Competing interests. The authors have declared that no competing interests exist.

Figures

Figure 1
Figure 1. A Snapshot of the Simulated Thymus at Run Time
(A) Different colors stand for different stages during thymocyte selection. The legend box shows the different developmental stages and their corresponding colors. (B) Different icons beneath the figure stand for different tools for the control and the visualization of the simulation. The tools include the ability to zoom into parts of the visualization, show and hide the two tiers of the simulation, highlight interacting cells, display or hide chemokine gradients, display statistical information through real-time communication with Matlab, visualize apoptotic levels in real-time, initiate and stop a backtrack of a cell's migration, and more. (A,B) In the lower right hand side, the elapsed time is displayed, together with a utility that enables the control of time progression.
Figure 2
Figure 2. A Trace of the Path of a Single Thymocyte from Its Birth via Proliferation at the SCZ to Its Position as a Mature Cell in the Medulla
We generate the visual trace by utilizing the built-in tracing tool. The trace is color-coded: the current time is highlighted in red and the beginning of the trace is enriched with blue.
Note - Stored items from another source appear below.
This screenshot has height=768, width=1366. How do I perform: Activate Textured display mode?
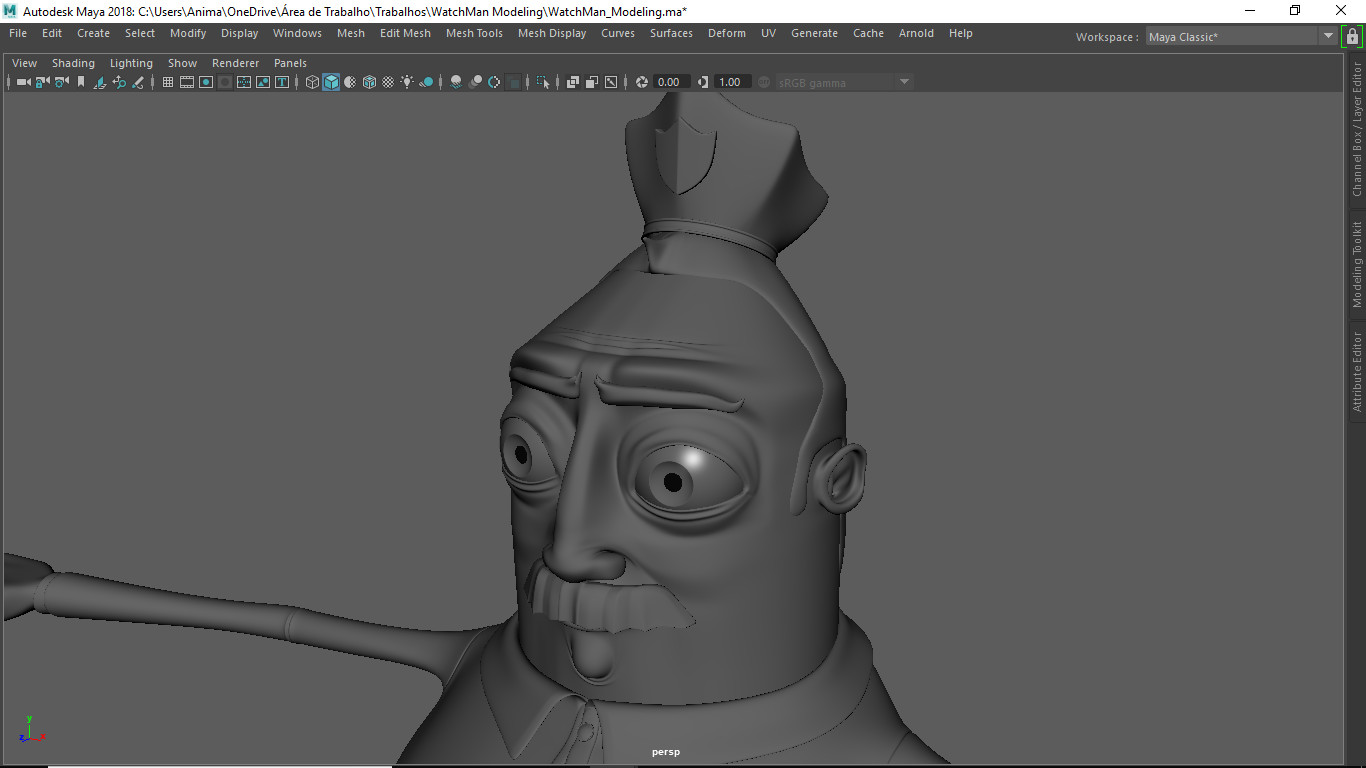click(369, 82)

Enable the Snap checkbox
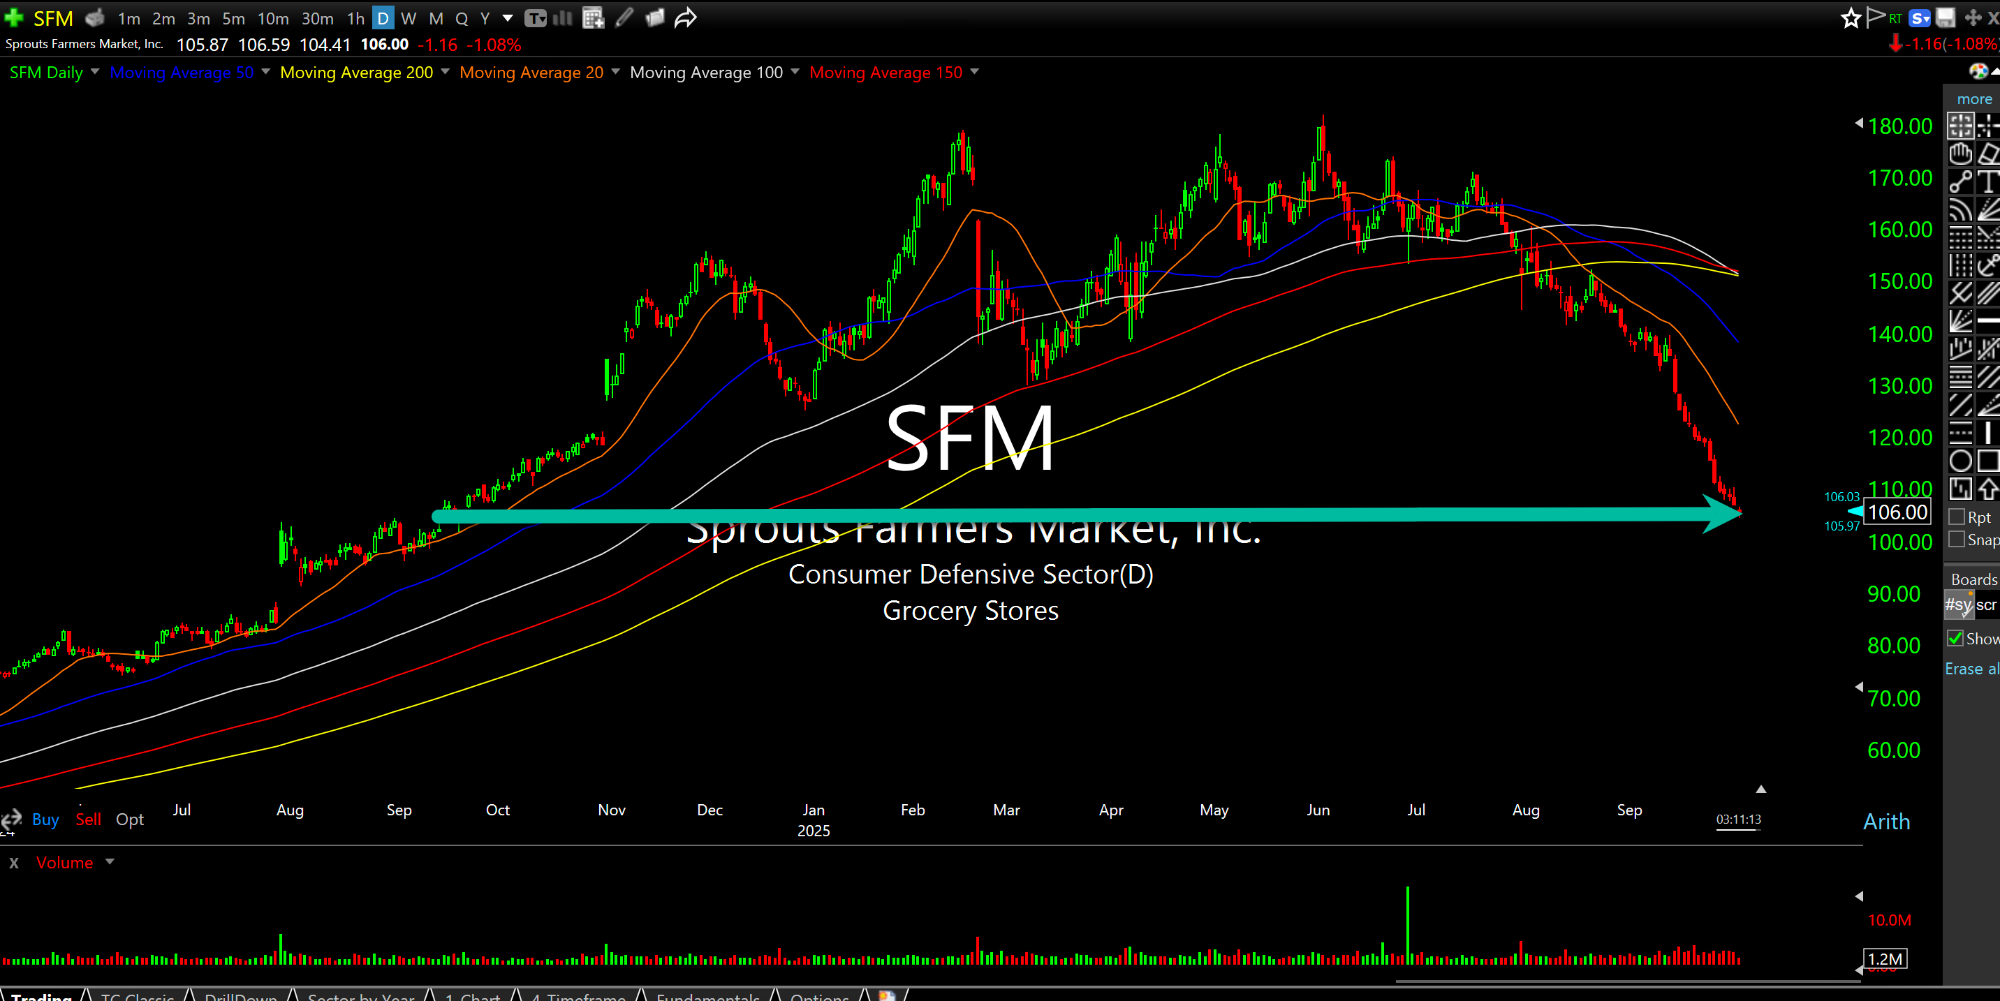1957,540

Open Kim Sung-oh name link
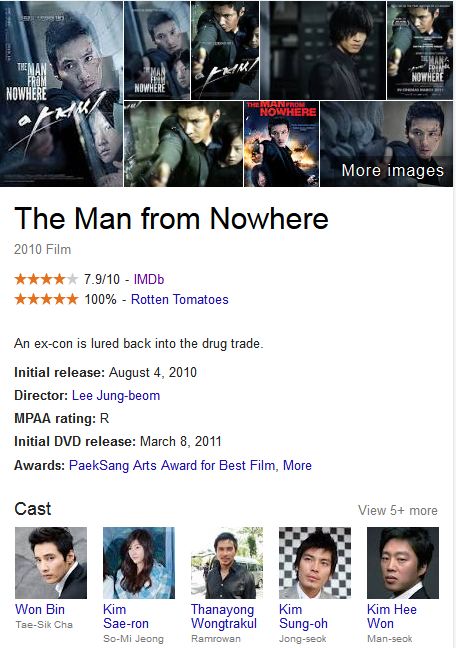(x=303, y=616)
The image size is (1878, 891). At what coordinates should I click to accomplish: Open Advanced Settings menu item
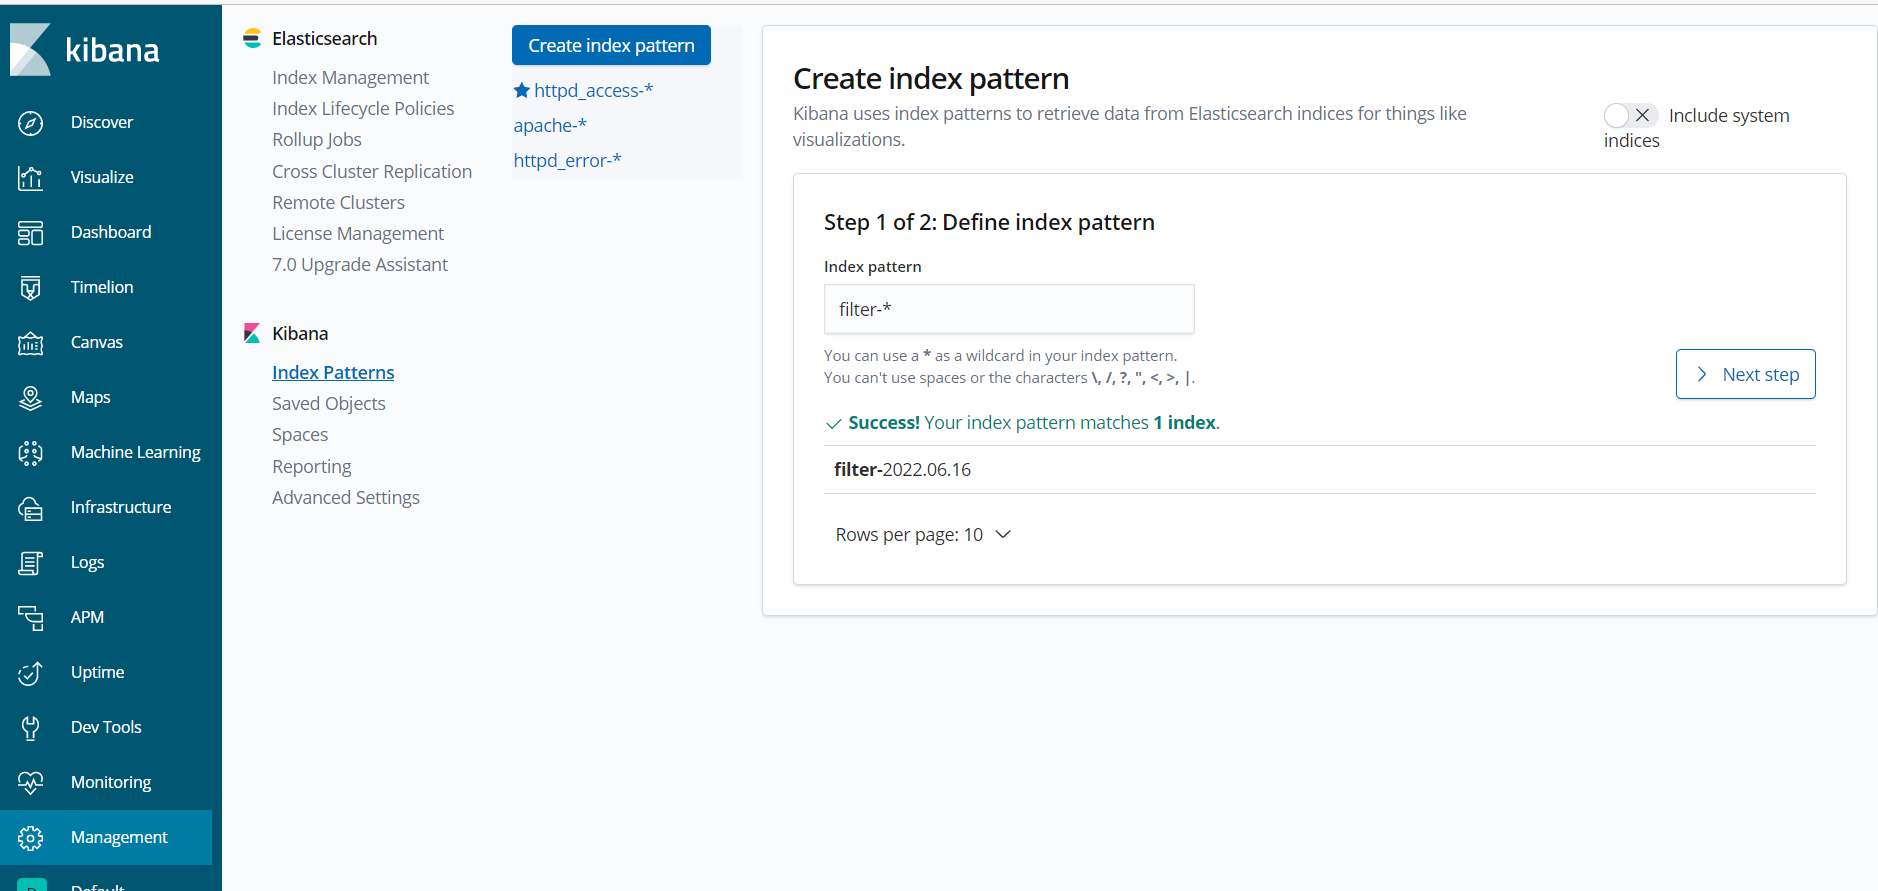(345, 498)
Intermediate times are marked as mixtures of these two colors on the trace line.
Figure 3
Figure 3. Comparing a Knockout to a Wild-Type Thymus
(A) The left panel shows a figure borrowed from [19] of the effect of a CXCR4 knockout. The right panel was taken from the simulation. Red-colored cells in this right panel correspond to DN cells. The thymocytes in the experimental system, marked red fluorescence, remain very close to the CMJ, where they first entered the thymus, which is situated at the lower right corner of the plate. (B) A wild-type thymus (labeled lck[Cre]) shows thymocytes scattered throughout the thymic lobule both in the experimental plate from [19] on the right, and in its in silico equivalent on the left. The blue cells correspond to DP cells. DN cells and DP cells spread throughout the thymus in a normal fashion.
Figure 4
Figure 4. The Effect of Knocking Out CCR9 in Thymocytes
(A) Shows the distribution of wild-type cells (color coded as in Figure 1). (B) Shows the altered distribution of the knockout cells (colored gray). The normal cells and the altered cells are colored differently to be compatible with Video S2, where we show the results of a competition experiment between the different cell types. The major differences are in the abilities of thymocytes to migrate from the SCZ into the cortex, after maturation from pre-DP stages. This altered behavior is responsible for the diluted numbers of thymocytes in the cortex of the knockout thymuses.
Figure 5
Figure 5. Competition In Silico between CCR9−/− Cells and Wild-Type Cells
The three panels at the bottom, with context lines leading to the time-graph, show the ratios between the two cell populations developing over time. An initial peak of maturing wild-type cells is followed by a decrease and an eventual asymptotic ratio, as the buildup of random pressure of CCR9−/− cells eventually generates homeostasis. An asymptotic value of four wild-type thymocytes to every CCR9−/− thymocyte is reached. See text for further discussion.
Figure 6
Figure 6. The Influence of Competition on the Pattern of Apoptosis in the Thymus
We visualize the different levels of apoptosis by using different colors to show the relative numbers of apoptosing cells across the thymic grid. Red zones correspond to higher levels of apoptosis. (A) Shows the normal distribution of apoptosis primarily to the SCZ; some apoptosis is seen in the outer cortex (OC) and some in the medulla (M); the inner cortex (IC) and CMJ show relatively fewer apoptotic cells. (B) Shows the influence of removing competition between thymocytes for developmental niches. The lack of competition moves the bulk of apoptosis from the SCZ to the CMJ and the M zones. In the wild-type thymus, most of the cells die in their DP stages, in the cortex, and in the SCZ. This is in agreement with experimental results, where only 10% of cells survive to the SP stage (see review; [30]). In contrast, in the altered thymus displayed in (B), most of the cells survive to the SP stage and die in the medulla of negative selection.
Figure 7
Figure 7. Histogram of the Different Migration Velocities of Thymocytes
The faster cells are more likely to survive thymic selection by contacting the process of an epithelial cell; but slower cells also can have an advantage (see text).
Figure 8
Figure 8. Influence of CD4 and CD8 Dissociation Rates on Lineage Commitment Ratio
Measuring the ratio of CD4 mature cells to CD8 mature cells, in silico, as a function of the dissociation rate, we find that to achieve the experimentally measured 2:1 ratio, the dissociation rate of CD8 cells should be anywhere between 0.38 to 0.45 that of CD4 thymocytes. The expanded insert zooms in on this zone, which produces the experimentally observed ratio of two CD4 cells for every CD8 cell. Figure 8 shows that an increase in the dissociation rate of CD8 over CD4 could result in a CD4:CD8 population equilibrium, or even to overpopulation of the thymus with CD8 cells, depending on the relative dissociation rate.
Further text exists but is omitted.